**WORK TO BE COMPLETED:** Take the material below and extract the lines from the one with "Screen dimensions: 800x600" through the one with "Viewport: 935px width, 735px height.", word for word, without pictures.

╭──

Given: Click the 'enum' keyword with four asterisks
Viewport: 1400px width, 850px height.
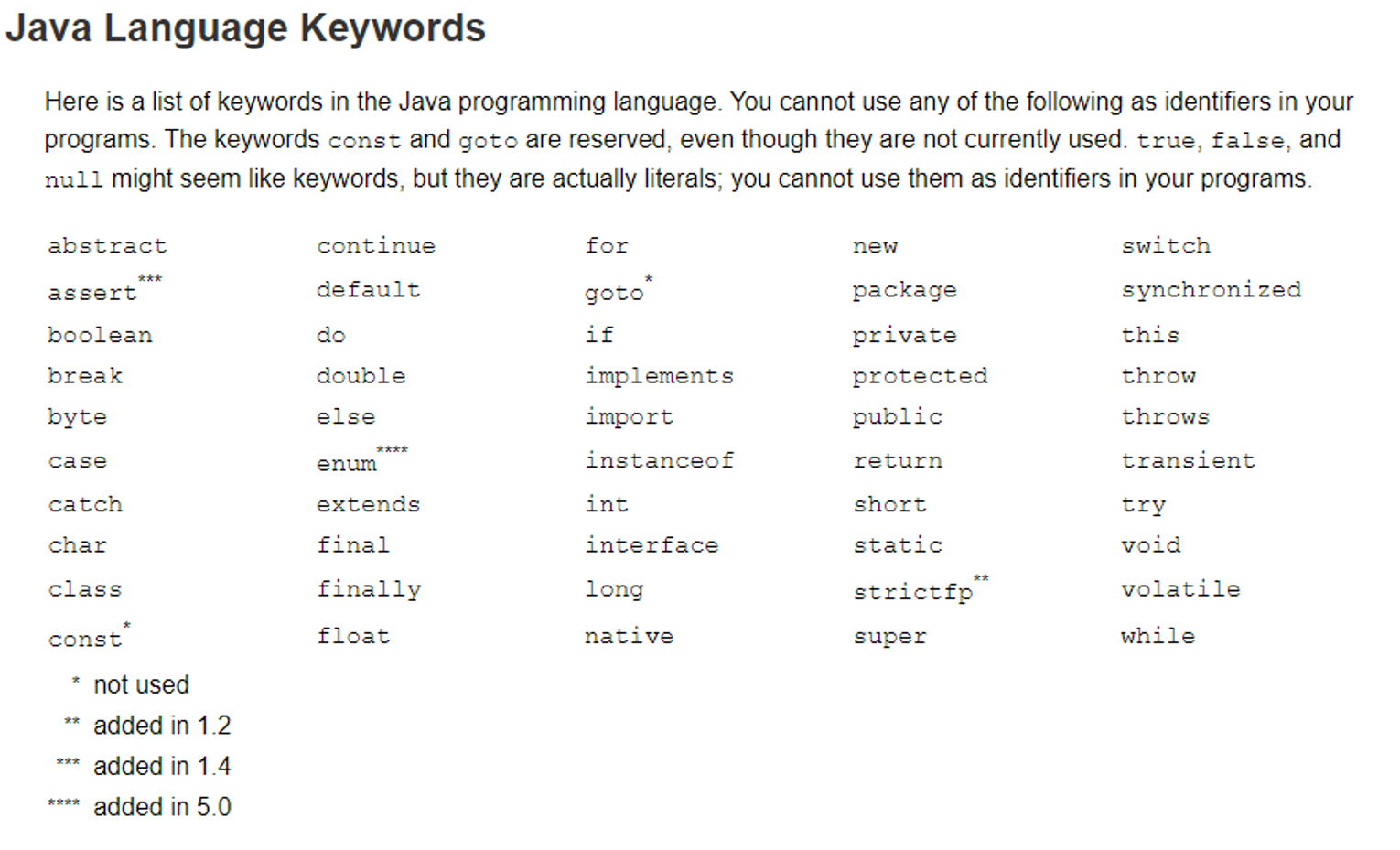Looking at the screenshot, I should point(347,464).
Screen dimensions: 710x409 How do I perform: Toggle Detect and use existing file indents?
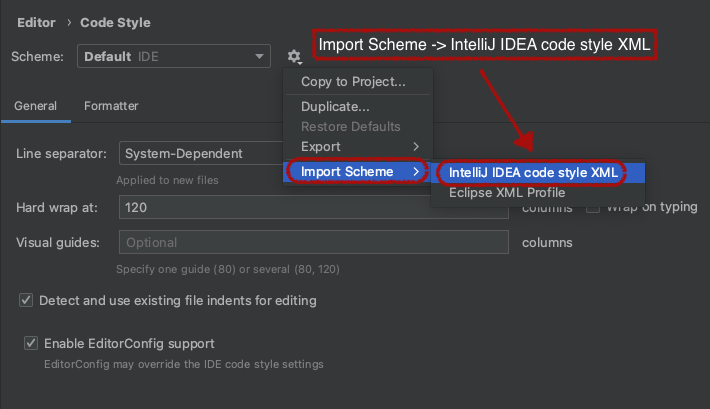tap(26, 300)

╰──
╭──

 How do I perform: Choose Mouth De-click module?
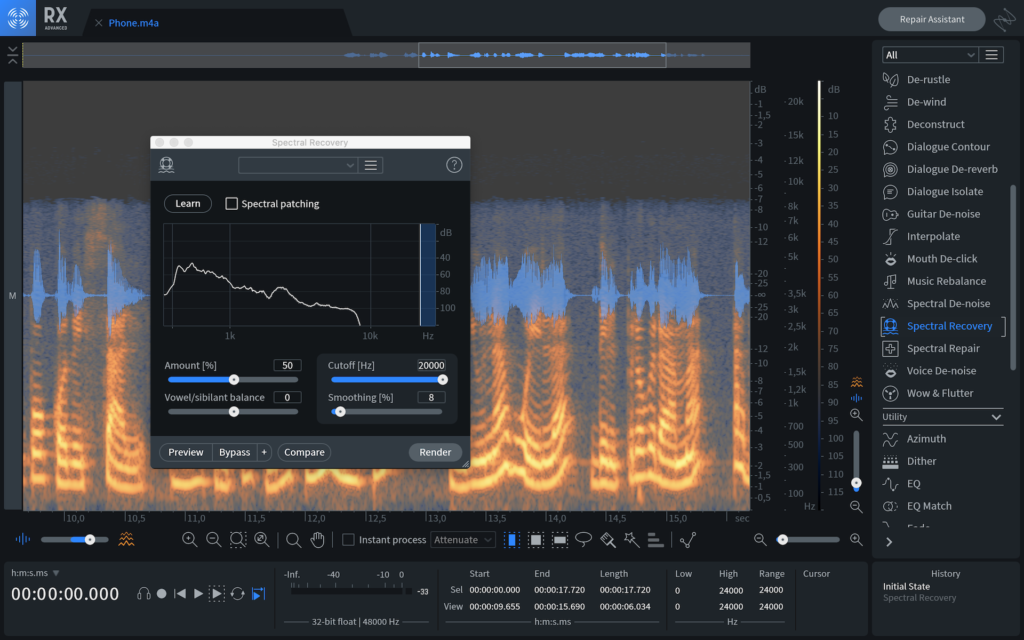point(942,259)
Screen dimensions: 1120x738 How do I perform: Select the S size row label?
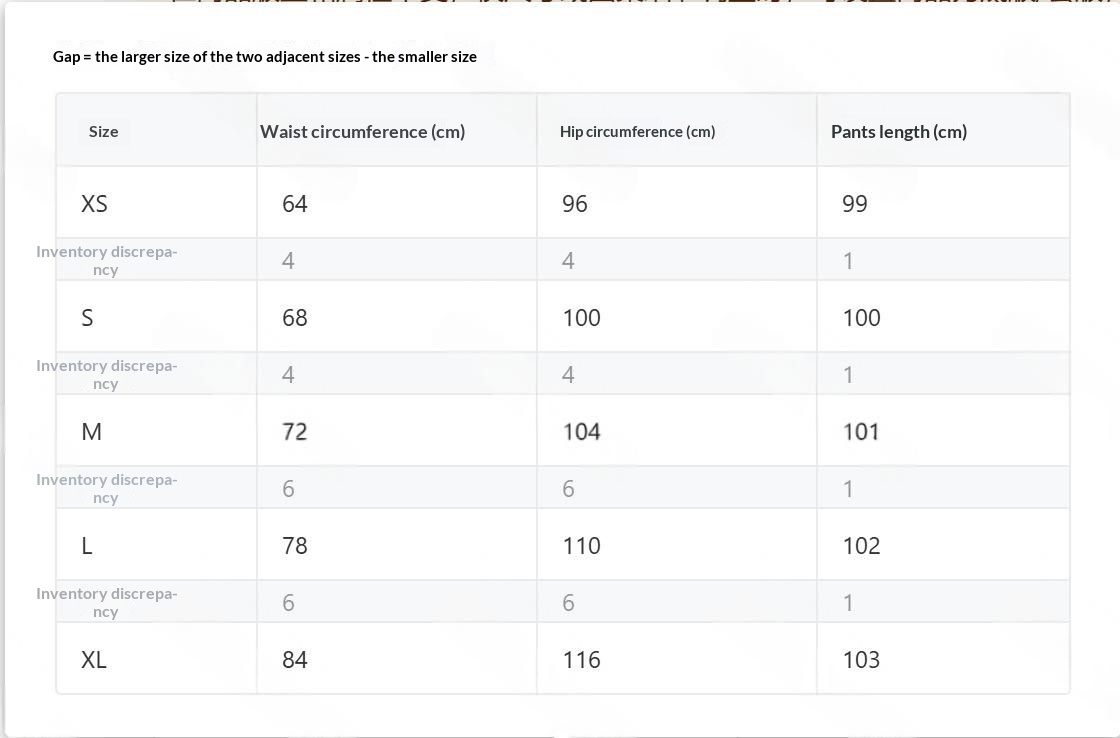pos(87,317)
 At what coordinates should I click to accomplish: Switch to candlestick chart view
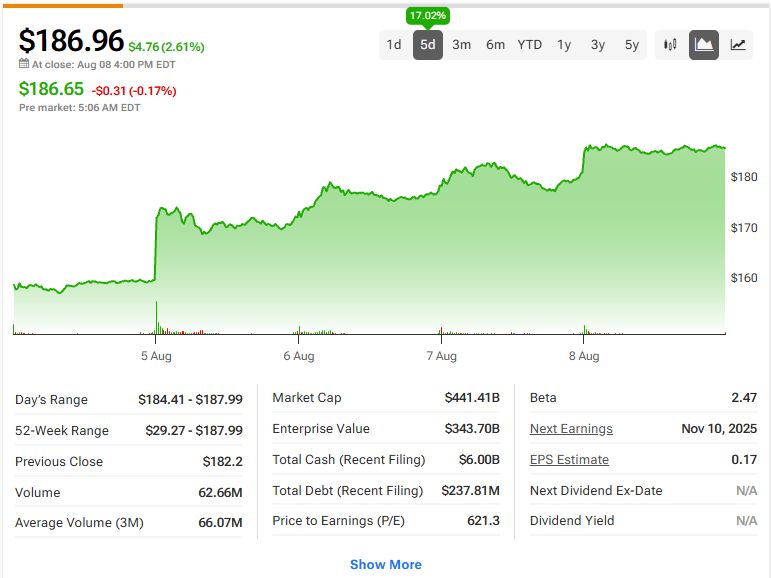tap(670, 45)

╰──
╭──

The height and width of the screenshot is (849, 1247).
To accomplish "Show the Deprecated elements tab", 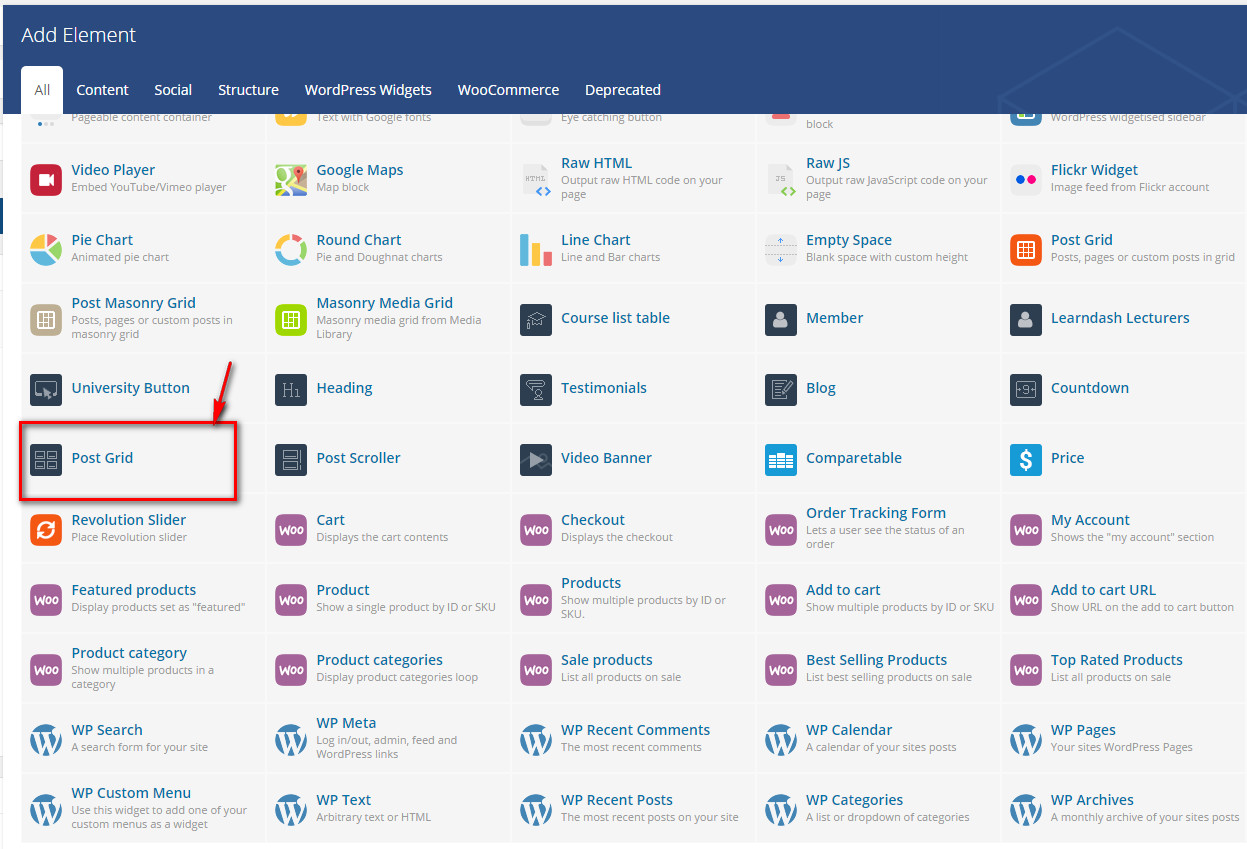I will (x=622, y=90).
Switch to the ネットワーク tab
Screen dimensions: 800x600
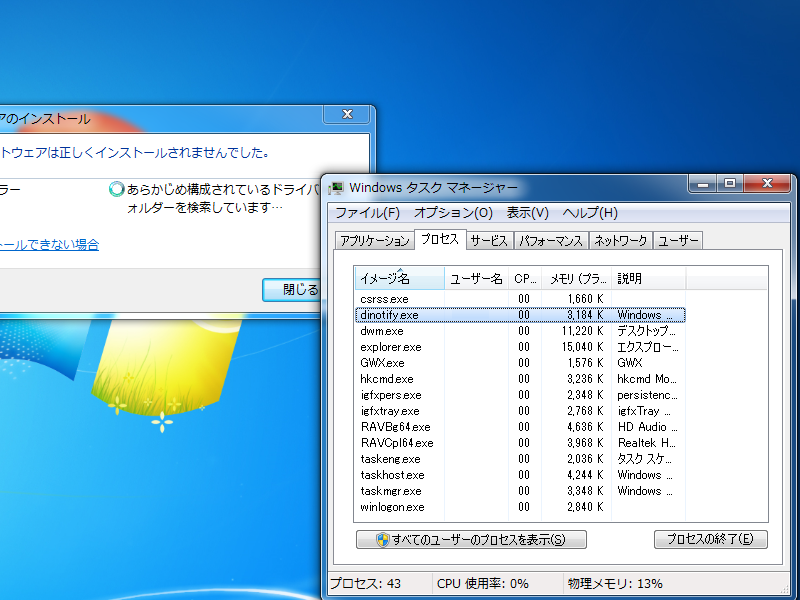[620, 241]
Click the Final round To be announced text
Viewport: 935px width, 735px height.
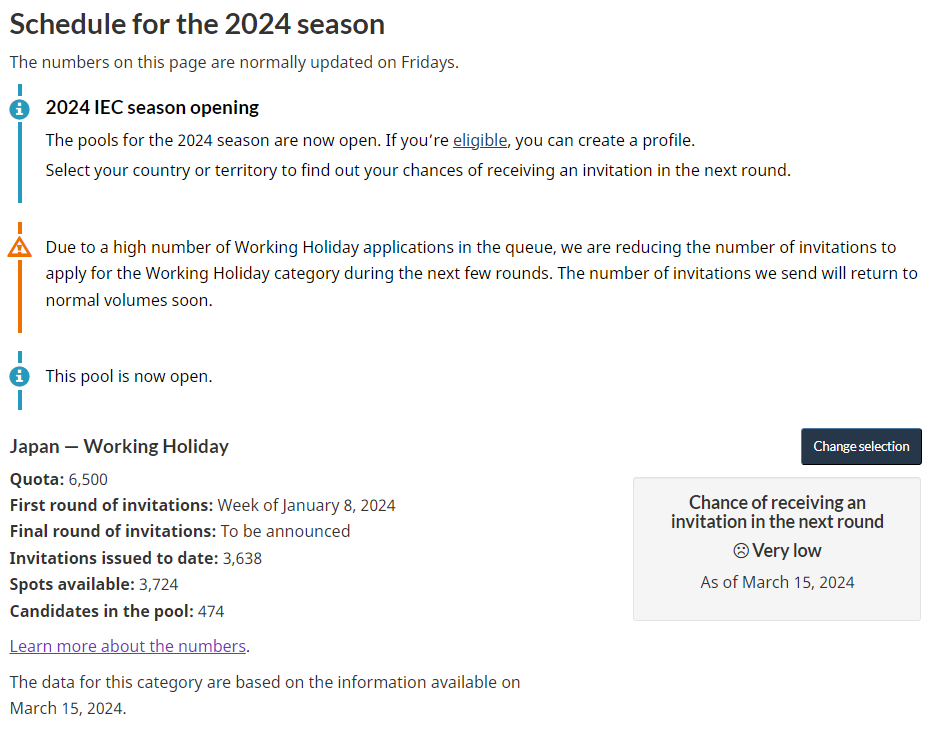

╰──

**OUTPUT BELOW:**
Screen dimensions: 800x600
[620, 241]
Click the Final round To be announced text
Viewport: 935px width, 735px height.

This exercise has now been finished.